◆ Required work: Report how many lines of the items below contain the word "column". Give only the number.

◆ Given data:

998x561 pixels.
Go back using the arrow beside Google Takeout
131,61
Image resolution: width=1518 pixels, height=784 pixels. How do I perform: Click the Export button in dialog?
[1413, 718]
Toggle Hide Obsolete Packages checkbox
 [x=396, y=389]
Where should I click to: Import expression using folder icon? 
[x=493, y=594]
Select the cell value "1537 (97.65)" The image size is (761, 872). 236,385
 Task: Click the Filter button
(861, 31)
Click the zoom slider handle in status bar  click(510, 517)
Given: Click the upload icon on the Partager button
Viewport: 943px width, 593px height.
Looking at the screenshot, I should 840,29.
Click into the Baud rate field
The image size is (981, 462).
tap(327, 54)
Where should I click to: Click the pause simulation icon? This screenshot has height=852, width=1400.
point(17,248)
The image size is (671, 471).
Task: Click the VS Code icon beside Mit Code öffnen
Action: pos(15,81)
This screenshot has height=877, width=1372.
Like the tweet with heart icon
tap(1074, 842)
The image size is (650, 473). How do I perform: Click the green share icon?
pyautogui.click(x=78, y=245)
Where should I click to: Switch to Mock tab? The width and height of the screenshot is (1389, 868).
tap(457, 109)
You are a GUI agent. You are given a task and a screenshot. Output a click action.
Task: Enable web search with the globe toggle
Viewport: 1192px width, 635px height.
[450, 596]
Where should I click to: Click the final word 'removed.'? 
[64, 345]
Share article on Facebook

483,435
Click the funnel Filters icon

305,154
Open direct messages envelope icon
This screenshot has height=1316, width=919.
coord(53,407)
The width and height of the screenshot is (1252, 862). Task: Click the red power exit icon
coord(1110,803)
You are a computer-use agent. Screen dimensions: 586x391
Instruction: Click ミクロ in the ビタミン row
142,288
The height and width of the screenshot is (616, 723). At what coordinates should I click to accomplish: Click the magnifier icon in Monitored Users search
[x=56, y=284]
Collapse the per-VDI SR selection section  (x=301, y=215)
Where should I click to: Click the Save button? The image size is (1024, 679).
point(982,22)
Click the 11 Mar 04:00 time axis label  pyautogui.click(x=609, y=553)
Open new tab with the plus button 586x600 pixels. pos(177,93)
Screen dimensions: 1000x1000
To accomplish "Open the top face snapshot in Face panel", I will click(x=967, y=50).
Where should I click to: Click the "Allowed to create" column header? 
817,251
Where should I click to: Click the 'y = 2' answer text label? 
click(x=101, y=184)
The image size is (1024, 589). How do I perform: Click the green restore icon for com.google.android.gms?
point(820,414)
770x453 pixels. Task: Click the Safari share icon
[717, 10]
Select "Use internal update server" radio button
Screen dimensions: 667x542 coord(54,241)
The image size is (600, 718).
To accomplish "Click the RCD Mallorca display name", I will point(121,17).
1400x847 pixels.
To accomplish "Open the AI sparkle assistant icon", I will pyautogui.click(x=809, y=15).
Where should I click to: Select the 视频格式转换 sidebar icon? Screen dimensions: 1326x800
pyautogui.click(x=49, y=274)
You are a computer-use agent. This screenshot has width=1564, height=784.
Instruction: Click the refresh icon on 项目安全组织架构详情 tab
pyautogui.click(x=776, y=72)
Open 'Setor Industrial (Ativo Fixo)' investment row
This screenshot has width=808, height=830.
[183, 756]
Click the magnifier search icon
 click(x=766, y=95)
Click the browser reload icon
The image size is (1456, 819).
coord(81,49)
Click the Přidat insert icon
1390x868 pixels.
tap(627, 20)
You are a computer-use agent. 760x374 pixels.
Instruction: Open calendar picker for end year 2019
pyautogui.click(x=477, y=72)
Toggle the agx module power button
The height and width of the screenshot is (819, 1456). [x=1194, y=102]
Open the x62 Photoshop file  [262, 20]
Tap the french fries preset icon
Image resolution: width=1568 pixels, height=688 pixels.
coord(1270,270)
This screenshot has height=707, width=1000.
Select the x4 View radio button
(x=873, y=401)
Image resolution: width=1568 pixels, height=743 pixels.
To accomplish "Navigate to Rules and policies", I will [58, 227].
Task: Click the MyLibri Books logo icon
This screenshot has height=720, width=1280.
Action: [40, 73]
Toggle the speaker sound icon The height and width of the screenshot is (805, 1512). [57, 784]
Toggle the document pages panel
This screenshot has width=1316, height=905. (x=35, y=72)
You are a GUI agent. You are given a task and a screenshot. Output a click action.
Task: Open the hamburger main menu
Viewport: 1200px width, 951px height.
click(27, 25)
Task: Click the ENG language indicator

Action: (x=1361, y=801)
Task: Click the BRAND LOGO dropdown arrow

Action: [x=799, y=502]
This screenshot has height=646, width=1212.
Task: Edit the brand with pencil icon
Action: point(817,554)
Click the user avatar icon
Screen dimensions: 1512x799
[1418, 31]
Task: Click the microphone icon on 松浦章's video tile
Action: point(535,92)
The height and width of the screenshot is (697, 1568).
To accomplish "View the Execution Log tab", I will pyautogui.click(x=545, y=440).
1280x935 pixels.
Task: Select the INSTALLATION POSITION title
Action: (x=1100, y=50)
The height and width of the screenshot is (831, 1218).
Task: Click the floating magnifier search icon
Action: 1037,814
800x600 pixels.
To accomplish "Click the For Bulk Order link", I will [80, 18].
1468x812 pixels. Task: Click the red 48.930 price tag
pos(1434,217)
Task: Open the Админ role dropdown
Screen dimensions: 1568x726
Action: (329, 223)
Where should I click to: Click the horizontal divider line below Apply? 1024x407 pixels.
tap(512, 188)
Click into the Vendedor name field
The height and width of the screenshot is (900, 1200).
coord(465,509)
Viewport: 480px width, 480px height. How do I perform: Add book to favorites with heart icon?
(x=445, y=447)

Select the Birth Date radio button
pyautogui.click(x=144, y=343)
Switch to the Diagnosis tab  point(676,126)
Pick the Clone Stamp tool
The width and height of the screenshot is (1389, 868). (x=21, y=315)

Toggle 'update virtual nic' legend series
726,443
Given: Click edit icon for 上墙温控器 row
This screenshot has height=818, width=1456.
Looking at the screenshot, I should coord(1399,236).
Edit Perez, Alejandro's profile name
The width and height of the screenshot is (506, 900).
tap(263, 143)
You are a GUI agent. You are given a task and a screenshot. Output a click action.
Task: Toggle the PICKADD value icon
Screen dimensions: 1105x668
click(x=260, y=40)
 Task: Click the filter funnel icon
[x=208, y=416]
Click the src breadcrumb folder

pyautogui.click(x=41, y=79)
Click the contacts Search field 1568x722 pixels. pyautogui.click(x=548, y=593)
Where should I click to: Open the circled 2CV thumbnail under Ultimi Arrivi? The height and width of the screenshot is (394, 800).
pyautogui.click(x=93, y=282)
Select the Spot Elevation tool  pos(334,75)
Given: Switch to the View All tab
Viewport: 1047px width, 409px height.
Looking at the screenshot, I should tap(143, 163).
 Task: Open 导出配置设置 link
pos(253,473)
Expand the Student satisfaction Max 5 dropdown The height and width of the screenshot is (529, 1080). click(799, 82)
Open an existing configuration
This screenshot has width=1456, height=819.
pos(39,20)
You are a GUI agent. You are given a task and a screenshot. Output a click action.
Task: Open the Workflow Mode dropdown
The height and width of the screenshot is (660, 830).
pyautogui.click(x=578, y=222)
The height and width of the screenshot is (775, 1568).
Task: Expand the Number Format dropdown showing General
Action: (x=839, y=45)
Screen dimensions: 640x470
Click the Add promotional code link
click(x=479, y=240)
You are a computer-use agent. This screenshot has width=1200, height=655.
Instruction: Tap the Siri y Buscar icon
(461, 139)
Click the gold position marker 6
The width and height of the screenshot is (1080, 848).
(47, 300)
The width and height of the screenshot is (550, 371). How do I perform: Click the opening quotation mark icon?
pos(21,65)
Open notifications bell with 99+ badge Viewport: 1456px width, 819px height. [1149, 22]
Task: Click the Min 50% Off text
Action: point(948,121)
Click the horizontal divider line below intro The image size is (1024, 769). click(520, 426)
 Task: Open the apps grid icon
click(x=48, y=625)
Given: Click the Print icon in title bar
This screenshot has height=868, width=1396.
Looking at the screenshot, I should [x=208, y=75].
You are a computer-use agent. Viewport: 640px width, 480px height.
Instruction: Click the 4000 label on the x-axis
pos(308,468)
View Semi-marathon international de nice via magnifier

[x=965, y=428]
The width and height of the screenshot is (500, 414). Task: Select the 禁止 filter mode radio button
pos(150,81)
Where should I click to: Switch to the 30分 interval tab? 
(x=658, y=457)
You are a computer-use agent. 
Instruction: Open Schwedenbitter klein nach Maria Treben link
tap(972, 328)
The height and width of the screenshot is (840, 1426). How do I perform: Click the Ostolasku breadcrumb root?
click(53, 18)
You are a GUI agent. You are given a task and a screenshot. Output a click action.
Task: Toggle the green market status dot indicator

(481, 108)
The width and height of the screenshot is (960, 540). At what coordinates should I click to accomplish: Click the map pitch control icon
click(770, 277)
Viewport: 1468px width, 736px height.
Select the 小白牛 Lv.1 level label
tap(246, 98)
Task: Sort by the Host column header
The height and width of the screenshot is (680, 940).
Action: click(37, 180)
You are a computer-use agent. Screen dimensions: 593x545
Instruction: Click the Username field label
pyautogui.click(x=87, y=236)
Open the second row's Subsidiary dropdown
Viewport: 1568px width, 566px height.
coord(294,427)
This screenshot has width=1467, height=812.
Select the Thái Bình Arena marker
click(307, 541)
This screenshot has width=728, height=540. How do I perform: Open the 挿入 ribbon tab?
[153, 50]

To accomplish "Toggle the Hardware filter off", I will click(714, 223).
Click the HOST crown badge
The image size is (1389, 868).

◆ Complete answer: 2